| DATASET ENTRIES |
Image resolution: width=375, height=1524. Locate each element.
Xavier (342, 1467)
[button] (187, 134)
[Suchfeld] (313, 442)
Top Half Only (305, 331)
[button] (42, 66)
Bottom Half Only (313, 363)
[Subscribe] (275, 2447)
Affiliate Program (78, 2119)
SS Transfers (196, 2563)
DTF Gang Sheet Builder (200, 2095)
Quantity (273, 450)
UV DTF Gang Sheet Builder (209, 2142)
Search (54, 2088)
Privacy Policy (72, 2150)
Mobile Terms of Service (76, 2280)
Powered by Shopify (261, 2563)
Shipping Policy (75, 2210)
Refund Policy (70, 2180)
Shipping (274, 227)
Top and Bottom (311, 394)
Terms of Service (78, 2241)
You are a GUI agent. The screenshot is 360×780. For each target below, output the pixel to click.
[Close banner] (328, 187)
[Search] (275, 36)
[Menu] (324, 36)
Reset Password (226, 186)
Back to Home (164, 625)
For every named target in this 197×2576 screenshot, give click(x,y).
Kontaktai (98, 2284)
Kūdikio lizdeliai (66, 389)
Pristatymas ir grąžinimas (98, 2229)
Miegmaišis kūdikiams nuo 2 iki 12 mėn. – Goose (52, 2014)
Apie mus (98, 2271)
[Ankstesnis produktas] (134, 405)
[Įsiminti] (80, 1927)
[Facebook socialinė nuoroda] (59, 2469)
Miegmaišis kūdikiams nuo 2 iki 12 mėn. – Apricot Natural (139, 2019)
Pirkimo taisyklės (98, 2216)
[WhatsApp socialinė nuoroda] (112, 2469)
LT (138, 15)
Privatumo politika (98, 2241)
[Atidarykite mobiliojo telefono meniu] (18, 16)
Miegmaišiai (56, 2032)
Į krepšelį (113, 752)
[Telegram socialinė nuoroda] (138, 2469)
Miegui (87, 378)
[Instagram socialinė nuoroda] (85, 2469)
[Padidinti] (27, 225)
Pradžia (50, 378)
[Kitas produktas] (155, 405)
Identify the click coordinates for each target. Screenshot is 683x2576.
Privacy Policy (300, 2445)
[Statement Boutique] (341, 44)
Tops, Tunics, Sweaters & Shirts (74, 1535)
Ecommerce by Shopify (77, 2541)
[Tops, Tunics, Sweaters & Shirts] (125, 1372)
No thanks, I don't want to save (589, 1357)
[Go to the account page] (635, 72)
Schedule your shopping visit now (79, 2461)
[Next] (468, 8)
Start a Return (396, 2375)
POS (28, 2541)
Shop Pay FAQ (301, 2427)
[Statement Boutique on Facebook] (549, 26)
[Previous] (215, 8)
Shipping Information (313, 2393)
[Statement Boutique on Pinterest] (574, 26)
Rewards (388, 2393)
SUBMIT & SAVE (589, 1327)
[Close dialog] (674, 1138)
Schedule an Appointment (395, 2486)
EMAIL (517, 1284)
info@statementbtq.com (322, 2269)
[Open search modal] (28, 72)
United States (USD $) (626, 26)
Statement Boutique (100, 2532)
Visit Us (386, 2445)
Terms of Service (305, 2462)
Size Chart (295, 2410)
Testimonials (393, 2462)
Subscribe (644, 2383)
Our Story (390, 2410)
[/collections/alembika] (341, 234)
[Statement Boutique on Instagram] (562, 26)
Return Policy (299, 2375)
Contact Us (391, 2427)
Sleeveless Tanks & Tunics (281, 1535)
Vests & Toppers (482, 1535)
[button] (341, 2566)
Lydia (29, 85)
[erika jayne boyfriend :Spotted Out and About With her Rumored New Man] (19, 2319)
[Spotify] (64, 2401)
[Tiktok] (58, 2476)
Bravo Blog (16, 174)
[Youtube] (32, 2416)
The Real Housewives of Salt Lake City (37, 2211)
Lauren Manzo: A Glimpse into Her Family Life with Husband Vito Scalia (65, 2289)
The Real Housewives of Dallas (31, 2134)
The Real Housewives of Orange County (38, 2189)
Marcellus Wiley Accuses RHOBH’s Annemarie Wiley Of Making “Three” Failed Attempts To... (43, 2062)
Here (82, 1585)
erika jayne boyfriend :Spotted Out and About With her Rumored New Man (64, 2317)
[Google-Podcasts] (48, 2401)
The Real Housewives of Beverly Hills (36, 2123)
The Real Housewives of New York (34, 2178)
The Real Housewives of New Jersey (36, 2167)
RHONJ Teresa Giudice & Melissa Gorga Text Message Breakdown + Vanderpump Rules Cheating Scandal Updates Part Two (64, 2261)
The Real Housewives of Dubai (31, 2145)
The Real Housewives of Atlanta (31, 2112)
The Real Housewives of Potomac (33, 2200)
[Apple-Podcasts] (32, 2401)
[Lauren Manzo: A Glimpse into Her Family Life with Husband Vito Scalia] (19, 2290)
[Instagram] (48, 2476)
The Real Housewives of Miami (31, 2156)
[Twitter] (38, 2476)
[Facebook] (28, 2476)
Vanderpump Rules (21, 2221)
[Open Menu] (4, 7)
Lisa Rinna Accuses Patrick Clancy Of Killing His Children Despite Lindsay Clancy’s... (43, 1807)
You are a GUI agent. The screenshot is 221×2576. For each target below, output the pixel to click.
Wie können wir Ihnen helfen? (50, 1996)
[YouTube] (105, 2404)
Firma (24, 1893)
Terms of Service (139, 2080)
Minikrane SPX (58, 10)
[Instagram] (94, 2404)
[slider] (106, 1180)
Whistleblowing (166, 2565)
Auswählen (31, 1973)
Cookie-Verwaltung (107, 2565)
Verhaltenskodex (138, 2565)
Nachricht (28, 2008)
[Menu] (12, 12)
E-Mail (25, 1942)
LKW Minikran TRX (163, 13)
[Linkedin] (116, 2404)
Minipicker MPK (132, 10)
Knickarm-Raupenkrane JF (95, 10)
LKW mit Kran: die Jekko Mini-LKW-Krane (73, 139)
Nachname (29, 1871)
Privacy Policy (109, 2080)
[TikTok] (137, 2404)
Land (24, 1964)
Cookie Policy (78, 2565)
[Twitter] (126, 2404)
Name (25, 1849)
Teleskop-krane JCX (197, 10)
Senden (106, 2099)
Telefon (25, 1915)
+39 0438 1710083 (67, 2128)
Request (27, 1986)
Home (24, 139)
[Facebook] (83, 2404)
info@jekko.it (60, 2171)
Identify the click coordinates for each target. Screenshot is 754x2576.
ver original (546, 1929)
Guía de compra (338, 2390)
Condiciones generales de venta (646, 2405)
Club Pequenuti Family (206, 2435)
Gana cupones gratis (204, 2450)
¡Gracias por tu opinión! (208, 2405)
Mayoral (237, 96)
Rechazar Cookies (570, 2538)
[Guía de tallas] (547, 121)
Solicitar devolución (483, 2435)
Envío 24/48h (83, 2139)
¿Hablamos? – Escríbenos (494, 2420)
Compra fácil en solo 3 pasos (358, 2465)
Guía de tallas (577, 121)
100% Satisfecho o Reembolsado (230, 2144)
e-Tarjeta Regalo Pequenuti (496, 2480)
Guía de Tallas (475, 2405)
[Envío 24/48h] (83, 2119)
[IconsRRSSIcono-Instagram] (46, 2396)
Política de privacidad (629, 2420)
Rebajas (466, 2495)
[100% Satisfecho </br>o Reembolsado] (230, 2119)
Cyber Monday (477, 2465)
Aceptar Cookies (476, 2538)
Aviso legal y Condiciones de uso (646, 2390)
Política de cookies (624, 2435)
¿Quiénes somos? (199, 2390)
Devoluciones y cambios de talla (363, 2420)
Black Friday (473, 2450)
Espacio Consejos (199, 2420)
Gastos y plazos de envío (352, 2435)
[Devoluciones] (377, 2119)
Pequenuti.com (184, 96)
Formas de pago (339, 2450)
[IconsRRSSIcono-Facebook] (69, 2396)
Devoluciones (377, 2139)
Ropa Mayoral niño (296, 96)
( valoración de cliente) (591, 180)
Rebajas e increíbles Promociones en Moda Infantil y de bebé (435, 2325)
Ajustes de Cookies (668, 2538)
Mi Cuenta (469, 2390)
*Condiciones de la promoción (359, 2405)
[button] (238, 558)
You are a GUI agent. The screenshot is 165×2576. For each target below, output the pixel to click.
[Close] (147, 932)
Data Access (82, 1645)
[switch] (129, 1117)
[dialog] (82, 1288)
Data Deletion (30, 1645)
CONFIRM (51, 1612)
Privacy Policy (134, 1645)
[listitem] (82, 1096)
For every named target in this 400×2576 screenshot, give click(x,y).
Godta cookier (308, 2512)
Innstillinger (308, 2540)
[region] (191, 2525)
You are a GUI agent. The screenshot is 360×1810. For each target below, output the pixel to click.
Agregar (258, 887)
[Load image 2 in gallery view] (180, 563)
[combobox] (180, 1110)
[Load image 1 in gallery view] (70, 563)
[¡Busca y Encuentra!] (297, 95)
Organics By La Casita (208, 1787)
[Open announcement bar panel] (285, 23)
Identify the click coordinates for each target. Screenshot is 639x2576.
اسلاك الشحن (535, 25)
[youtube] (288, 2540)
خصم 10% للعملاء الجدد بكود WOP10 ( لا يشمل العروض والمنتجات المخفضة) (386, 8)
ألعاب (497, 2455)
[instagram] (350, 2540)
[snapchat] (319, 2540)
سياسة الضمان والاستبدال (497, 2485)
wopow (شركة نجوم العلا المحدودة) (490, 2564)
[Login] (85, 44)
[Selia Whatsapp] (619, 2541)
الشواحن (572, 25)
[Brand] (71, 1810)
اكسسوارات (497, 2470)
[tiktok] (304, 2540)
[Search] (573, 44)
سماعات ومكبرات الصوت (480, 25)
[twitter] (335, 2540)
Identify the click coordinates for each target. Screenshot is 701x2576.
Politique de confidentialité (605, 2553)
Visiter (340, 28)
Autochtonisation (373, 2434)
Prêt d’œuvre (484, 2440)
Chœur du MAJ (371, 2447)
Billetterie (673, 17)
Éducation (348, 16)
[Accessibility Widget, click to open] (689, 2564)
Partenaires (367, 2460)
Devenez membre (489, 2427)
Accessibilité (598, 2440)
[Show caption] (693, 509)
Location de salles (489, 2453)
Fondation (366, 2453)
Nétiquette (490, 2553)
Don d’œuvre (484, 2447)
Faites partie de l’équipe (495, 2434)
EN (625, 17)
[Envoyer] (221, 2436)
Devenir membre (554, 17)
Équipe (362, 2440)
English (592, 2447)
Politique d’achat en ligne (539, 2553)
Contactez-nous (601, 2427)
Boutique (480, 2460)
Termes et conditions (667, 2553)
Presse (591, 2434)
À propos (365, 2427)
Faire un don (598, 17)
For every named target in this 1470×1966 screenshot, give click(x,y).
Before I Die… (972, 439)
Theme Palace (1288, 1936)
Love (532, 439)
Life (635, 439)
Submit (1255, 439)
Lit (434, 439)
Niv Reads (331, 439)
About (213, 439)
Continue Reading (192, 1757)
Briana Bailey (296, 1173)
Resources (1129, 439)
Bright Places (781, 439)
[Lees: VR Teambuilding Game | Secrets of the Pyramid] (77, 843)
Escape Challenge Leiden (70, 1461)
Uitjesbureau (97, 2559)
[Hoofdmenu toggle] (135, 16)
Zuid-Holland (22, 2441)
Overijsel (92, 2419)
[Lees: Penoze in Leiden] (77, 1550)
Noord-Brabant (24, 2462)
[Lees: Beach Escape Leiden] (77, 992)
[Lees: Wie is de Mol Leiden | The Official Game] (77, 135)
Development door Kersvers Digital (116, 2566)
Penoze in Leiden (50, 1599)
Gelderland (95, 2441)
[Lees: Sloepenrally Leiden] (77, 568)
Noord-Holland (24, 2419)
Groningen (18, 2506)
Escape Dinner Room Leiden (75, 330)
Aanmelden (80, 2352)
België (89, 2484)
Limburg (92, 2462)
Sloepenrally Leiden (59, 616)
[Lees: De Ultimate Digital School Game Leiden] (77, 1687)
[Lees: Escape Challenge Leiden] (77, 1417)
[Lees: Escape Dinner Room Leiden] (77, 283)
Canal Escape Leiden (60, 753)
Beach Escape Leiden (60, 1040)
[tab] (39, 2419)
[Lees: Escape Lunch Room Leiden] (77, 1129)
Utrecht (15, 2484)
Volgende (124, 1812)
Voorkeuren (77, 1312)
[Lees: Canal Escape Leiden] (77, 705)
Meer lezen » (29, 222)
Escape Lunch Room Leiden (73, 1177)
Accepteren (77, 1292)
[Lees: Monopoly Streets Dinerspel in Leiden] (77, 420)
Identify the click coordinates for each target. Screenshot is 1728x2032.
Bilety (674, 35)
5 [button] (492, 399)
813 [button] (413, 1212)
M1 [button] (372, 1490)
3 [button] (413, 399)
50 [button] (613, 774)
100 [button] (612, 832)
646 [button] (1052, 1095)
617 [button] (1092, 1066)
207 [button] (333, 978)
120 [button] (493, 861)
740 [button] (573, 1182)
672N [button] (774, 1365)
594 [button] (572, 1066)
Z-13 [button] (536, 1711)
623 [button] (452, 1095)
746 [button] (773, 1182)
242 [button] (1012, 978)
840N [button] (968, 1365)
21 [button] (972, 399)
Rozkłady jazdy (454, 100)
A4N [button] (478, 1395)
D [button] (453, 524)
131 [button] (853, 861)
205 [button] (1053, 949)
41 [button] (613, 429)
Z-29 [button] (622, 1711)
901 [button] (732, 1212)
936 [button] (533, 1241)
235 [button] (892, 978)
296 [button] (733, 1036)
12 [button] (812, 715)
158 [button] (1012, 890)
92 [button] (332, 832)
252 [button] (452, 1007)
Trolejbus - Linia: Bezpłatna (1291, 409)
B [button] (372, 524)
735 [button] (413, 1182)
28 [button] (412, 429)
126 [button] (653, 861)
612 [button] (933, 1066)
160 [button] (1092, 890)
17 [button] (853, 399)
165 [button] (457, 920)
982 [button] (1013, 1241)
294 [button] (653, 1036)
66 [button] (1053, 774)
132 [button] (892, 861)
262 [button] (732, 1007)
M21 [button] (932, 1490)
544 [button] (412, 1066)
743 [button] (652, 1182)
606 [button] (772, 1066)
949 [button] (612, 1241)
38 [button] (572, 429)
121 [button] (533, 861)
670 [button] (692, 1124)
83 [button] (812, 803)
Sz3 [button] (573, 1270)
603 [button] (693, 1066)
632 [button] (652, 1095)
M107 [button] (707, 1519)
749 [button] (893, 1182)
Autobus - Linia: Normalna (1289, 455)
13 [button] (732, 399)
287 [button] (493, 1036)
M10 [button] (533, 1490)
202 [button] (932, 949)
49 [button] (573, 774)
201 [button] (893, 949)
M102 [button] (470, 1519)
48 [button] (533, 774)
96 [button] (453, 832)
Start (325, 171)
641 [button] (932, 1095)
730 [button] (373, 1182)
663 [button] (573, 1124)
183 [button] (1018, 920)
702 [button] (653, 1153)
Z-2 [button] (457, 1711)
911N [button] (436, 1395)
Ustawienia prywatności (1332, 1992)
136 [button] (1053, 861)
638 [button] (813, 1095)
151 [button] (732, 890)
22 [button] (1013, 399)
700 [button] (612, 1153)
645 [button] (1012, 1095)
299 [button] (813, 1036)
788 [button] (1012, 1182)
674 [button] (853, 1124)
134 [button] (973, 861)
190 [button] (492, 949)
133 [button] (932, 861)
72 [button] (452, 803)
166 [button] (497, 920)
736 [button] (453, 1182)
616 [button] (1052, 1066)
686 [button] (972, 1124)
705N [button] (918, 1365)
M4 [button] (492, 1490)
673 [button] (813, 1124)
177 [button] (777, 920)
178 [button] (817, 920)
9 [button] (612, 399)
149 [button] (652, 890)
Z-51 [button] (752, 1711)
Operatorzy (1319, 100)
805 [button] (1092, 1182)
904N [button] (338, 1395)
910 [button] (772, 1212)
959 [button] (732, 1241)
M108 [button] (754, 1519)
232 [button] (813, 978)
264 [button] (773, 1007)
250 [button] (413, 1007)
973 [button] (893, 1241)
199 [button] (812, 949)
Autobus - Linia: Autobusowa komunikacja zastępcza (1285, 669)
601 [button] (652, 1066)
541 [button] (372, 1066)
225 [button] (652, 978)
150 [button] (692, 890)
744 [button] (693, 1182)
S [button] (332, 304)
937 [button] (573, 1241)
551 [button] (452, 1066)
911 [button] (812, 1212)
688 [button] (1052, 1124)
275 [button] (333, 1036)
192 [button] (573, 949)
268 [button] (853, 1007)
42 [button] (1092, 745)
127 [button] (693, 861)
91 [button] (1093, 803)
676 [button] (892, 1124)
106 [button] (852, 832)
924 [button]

| TASK |
Extract all lines from the data in which "this" is found.

| WRITTEN SOLUTION |
For every named target in this 197×2576 screenshot, give click(x,y).
For every named target in this 400×2576 screenshot, give click(x,y).
For every named target in this 1470×1966 screenshot, give click(x,y).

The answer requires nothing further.